# [What to do]
The entries below should be written out again exactly as they stand.

# [Record excerpts]
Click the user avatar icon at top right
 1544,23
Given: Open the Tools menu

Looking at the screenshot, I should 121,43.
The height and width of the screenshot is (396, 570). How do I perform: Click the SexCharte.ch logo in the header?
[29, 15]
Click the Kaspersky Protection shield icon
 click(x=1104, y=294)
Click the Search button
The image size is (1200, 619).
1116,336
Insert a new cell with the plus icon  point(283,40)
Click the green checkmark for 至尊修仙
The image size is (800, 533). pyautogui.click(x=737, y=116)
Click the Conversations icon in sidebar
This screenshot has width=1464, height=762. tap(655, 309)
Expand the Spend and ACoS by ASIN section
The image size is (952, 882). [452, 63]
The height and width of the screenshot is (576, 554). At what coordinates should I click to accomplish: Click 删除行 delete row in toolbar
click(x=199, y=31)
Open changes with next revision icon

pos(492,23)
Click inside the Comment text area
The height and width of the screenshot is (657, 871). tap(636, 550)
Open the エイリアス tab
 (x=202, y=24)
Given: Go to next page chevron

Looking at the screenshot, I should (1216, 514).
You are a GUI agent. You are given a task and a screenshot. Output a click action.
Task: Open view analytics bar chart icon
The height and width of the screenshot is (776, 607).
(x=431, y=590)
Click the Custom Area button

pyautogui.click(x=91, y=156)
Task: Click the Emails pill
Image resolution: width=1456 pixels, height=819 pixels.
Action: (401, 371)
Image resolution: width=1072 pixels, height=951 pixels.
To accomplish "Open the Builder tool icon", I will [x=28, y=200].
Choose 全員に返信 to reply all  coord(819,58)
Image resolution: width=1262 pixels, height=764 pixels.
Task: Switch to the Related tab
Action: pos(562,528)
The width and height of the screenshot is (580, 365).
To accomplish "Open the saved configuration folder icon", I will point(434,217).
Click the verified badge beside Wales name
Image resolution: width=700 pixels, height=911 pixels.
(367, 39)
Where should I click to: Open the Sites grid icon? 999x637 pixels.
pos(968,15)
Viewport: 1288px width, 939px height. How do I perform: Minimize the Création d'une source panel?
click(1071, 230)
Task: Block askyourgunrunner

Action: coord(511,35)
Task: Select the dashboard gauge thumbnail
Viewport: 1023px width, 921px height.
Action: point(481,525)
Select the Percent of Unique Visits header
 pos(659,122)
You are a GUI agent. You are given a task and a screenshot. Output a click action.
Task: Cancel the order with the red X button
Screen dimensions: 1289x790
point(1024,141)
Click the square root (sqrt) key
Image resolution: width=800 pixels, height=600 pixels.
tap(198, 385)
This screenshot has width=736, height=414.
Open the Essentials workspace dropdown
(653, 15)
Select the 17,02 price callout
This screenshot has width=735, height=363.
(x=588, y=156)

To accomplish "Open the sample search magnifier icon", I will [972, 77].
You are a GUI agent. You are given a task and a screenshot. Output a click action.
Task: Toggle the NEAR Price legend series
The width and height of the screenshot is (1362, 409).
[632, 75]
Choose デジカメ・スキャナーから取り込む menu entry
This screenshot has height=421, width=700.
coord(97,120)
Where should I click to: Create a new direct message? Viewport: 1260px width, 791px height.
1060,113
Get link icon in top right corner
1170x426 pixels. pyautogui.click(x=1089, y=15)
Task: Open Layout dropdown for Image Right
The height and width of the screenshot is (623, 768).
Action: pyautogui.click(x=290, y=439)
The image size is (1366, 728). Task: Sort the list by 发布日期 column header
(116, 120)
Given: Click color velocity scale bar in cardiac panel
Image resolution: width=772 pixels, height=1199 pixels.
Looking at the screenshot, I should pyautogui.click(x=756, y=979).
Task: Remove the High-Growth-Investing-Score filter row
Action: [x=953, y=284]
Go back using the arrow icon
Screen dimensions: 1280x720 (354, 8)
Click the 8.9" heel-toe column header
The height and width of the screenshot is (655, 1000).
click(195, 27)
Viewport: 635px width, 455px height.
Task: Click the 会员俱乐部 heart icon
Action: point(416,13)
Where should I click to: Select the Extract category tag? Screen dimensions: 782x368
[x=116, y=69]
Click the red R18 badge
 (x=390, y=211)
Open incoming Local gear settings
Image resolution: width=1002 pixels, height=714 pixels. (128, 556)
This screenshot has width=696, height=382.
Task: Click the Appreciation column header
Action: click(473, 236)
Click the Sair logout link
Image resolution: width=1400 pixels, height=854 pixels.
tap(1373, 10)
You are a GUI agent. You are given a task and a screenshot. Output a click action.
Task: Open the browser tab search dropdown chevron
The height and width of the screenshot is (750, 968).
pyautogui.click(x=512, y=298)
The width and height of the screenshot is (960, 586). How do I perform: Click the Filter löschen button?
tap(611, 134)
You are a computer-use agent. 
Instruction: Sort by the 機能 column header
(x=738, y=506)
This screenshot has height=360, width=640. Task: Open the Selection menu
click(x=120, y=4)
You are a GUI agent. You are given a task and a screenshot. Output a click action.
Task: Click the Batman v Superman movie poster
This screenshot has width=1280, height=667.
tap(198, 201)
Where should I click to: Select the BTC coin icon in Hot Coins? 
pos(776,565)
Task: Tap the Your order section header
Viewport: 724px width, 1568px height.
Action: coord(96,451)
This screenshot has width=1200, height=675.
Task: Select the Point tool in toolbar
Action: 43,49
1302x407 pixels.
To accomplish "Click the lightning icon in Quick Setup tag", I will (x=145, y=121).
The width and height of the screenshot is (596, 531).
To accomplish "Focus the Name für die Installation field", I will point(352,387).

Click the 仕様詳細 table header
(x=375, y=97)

# [Answer]
Click the user avatar icon at top right
 1544,23
Given: Open the Tools menu

Looking at the screenshot, I should 121,43.
The height and width of the screenshot is (396, 570). How do I perform: Click the SexCharte.ch logo in the header?
[29, 15]
Click the Kaspersky Protection shield icon
 click(x=1104, y=294)
Click the Search button
The image size is (1200, 619).
1116,336
Insert a new cell with the plus icon  point(283,40)
Click the green checkmark for 至尊修仙
The image size is (800, 533). pyautogui.click(x=737, y=116)
Click the Conversations icon in sidebar
This screenshot has width=1464, height=762. tap(655, 309)
Expand the Spend and ACoS by ASIN section
The image size is (952, 882). [452, 63]
The height and width of the screenshot is (576, 554). At what coordinates should I click to accomplish: Click 删除行 delete row in toolbar
click(x=199, y=31)
Open changes with next revision icon

pos(492,23)
Click inside the Comment text area
The height and width of the screenshot is (657, 871). tap(636, 550)
Open the エイリアス tab
 (x=202, y=24)
Given: Go to next page chevron

Looking at the screenshot, I should (1216, 514).
You are a GUI agent. You are given a task and a screenshot. Output a click action.
Task: Open view analytics bar chart icon
The height and width of the screenshot is (776, 607).
(x=431, y=590)
Click the Custom Area button

pyautogui.click(x=91, y=156)
Task: Click the Emails pill
Image resolution: width=1456 pixels, height=819 pixels.
Action: (401, 371)
Image resolution: width=1072 pixels, height=951 pixels.
To accomplish "Open the Builder tool icon", I will [x=28, y=200].
Choose 全員に返信 to reply all  coord(819,58)
Image resolution: width=1262 pixels, height=764 pixels.
Task: Switch to the Related tab
Action: pos(562,528)
The width and height of the screenshot is (580, 365).
To accomplish "Open the saved configuration folder icon", I will point(434,217).
Click the verified badge beside Wales name
Image resolution: width=700 pixels, height=911 pixels.
(367, 39)
Where should I click to: Open the Sites grid icon? 999x637 pixels.
pos(968,15)
Viewport: 1288px width, 939px height. How do I perform: Minimize the Création d'une source panel?
click(1071, 230)
Task: Block askyourgunrunner

Action: coord(511,35)
Task: Select the dashboard gauge thumbnail
Viewport: 1023px width, 921px height.
Action: point(481,525)
Select the Percent of Unique Visits header
 pos(659,122)
You are a GUI agent. You are given a task and a screenshot. Output a click action.
Task: Cancel the order with the red X button
Screen dimensions: 1289x790
point(1024,141)
Click the square root (sqrt) key
Image resolution: width=800 pixels, height=600 pixels.
tap(198, 385)
This screenshot has width=736, height=414.
Open the Essentials workspace dropdown
(653, 15)
Select the 17,02 price callout
This screenshot has width=735, height=363.
(x=588, y=156)

To accomplish "Open the sample search magnifier icon", I will [972, 77].
You are a GUI agent. You are given a task and a screenshot. Output a click action.
Task: Toggle the NEAR Price legend series
The width and height of the screenshot is (1362, 409).
[632, 75]
Choose デジカメ・スキャナーから取り込む menu entry
This screenshot has height=421, width=700.
coord(97,120)
Where should I click to: Create a new direct message? Viewport: 1260px width, 791px height.
1060,113
Get link icon in top right corner
1170x426 pixels. pyautogui.click(x=1089, y=15)
Task: Open Layout dropdown for Image Right
The height and width of the screenshot is (623, 768).
Action: pyautogui.click(x=290, y=439)
The image size is (1366, 728). Task: Sort the list by 发布日期 column header
(116, 120)
Given: Click color velocity scale bar in cardiac panel
Image resolution: width=772 pixels, height=1199 pixels.
Looking at the screenshot, I should pyautogui.click(x=756, y=979).
Task: Remove the High-Growth-Investing-Score filter row
Action: [x=953, y=284]
Go back using the arrow icon
Screen dimensions: 1280x720 (354, 8)
Click the 8.9" heel-toe column header
The height and width of the screenshot is (655, 1000).
click(195, 27)
Viewport: 635px width, 455px height.
Task: Click the 会员俱乐部 heart icon
Action: point(416,13)
Where should I click to: Select the Extract category tag? Screen dimensions: 782x368
[x=116, y=69]
Click the red R18 badge
 (x=390, y=211)
Open incoming Local gear settings
Image resolution: width=1002 pixels, height=714 pixels. (128, 556)
This screenshot has width=696, height=382.
Task: Click the Appreciation column header
Action: click(473, 236)
Click the Sair logout link
Image resolution: width=1400 pixels, height=854 pixels.
tap(1373, 10)
You are a GUI agent. You are given a task and a screenshot. Output a click action.
Task: Open the browser tab search dropdown chevron
The height and width of the screenshot is (750, 968).
pyautogui.click(x=512, y=298)
The width and height of the screenshot is (960, 586). How do I perform: Click the Filter löschen button?
tap(611, 134)
You are a computer-use agent. 
Instruction: Sort by the 機能 column header
(x=738, y=506)
This screenshot has height=360, width=640. Task: Open the Selection menu
click(x=120, y=4)
You are a GUI agent. You are given a task and a screenshot. Output a click action.
Task: Click the Batman v Superman movie poster
This screenshot has width=1280, height=667.
tap(198, 201)
Where should I click to: Select the BTC coin icon in Hot Coins? 
pos(776,565)
Task: Tap the Your order section header
Viewport: 724px width, 1568px height.
Action: coord(96,451)
This screenshot has width=1200, height=675.
Task: Select the Point tool in toolbar
Action: 43,49
1302x407 pixels.
To accomplish "Click the lightning icon in Quick Setup tag", I will (x=145, y=121).
The width and height of the screenshot is (596, 531).
To accomplish "Focus the Name für die Installation field", I will point(352,387).

Click the 仕様詳細 table header
(x=375, y=97)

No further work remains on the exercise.